──────── Given information ────────

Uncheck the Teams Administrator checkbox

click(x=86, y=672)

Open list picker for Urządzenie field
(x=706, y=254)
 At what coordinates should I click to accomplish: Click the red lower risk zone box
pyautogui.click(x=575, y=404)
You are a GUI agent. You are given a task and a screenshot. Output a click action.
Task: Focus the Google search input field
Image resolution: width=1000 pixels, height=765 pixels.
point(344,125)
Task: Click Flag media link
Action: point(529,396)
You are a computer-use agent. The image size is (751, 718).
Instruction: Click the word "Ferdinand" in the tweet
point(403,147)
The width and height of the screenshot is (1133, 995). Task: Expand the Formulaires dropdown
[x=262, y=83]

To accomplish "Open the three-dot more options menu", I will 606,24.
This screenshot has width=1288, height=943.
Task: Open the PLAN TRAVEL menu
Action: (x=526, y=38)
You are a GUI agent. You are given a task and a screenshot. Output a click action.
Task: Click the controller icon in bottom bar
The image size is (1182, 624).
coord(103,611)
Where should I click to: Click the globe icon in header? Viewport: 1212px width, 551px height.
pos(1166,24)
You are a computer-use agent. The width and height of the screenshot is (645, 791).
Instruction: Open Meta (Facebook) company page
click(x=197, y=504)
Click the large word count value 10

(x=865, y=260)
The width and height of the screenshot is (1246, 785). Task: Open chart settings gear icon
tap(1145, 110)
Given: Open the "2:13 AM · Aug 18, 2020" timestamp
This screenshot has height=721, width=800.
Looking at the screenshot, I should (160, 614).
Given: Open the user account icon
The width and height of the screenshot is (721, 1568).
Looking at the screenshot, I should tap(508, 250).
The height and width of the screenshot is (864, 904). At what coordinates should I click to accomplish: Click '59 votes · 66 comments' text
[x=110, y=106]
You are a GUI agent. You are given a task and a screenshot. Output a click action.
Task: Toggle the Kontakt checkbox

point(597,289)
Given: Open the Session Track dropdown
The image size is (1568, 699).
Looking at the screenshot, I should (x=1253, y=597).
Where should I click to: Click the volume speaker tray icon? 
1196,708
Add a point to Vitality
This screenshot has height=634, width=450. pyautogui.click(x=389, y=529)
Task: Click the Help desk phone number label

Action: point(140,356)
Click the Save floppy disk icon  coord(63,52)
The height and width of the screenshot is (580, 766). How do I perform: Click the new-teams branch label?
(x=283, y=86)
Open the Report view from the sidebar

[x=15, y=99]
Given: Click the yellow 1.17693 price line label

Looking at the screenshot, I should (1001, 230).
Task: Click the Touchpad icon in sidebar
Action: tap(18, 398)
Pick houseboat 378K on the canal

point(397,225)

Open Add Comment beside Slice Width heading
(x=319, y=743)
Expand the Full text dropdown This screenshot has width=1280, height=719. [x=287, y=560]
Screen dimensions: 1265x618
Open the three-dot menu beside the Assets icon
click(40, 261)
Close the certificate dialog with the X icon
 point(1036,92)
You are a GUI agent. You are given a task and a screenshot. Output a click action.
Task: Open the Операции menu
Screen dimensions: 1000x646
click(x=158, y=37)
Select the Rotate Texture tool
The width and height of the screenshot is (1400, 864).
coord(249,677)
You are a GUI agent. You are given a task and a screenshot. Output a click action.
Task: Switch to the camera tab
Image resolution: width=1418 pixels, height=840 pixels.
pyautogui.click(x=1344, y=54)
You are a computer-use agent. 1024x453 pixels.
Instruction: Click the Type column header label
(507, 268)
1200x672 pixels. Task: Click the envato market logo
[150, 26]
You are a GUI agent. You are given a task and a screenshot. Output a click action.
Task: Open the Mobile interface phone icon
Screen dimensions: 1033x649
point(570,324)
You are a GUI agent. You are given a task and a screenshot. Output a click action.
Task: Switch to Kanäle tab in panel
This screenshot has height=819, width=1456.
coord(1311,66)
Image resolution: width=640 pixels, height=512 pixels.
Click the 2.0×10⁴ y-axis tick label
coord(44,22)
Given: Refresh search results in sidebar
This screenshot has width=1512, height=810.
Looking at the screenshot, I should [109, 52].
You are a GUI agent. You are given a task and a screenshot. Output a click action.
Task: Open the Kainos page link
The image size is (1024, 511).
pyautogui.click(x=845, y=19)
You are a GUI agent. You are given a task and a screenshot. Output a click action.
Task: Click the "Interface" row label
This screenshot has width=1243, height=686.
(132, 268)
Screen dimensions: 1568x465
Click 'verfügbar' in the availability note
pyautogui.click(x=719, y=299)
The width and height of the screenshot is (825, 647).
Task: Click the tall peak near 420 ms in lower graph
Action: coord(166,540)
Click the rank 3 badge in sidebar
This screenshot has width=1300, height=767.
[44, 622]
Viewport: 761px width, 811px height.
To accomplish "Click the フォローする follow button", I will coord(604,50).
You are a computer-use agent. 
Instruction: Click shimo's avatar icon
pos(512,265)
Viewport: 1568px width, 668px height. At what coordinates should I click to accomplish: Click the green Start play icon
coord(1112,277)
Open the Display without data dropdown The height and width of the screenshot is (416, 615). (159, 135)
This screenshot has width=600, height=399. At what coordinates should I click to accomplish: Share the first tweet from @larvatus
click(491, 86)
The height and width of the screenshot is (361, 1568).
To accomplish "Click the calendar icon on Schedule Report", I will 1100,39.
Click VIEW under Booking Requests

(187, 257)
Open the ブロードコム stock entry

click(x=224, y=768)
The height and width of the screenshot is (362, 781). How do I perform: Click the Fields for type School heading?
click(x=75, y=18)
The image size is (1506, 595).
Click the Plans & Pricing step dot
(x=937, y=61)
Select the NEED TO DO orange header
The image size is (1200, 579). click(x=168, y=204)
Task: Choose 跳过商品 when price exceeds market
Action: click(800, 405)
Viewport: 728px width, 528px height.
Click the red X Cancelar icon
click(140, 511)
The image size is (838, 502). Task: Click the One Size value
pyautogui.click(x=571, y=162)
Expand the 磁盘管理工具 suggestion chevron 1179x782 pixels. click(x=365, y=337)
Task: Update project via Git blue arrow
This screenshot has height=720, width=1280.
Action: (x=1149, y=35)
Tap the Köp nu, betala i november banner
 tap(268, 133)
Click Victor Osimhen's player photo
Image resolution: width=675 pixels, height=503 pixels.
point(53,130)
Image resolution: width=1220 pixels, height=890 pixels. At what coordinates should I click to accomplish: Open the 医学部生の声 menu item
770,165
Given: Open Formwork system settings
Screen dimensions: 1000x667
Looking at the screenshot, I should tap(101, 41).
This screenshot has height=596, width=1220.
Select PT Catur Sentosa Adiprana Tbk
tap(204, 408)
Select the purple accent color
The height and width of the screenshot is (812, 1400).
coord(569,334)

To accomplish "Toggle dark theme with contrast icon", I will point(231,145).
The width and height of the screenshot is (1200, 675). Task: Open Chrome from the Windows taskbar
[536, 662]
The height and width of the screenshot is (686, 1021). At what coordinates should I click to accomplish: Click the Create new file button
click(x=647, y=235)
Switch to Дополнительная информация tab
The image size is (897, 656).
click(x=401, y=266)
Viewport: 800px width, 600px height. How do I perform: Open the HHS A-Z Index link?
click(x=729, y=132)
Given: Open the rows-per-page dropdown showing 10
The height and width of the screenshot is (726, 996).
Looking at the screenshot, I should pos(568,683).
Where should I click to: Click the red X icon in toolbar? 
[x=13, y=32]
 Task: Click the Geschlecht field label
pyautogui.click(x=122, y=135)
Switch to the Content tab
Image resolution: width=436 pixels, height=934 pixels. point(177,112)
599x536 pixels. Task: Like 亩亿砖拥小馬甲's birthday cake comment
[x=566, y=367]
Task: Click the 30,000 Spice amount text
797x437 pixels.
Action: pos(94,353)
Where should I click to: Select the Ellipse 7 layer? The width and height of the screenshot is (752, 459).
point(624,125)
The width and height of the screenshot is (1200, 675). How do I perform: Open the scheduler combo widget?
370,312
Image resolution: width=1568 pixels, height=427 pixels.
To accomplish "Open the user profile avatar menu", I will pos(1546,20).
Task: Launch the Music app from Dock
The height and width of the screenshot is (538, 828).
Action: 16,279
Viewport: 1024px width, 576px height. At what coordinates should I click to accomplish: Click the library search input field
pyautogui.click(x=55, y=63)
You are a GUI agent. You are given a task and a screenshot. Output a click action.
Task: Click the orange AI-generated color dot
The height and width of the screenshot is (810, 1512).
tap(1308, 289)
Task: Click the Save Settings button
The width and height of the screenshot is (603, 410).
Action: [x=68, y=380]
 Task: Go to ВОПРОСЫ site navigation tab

────────

Action item -
Every line above from the line with "Screen dimensions: 1033x649" to the line with "Given: Refresh search results in sidebar", both included, must be reproduced exactly, and no other line may appear.

Answer section -
Screen dimensions: 1033x649
point(570,324)
You are a GUI agent. You are given a task and a screenshot. Output a click action.
Task: Switch to Kanäle tab in panel
This screenshot has height=819, width=1456.
coord(1311,66)
Image resolution: width=640 pixels, height=512 pixels.
Click the 2.0×10⁴ y-axis tick label
coord(44,22)
Given: Refresh search results in sidebar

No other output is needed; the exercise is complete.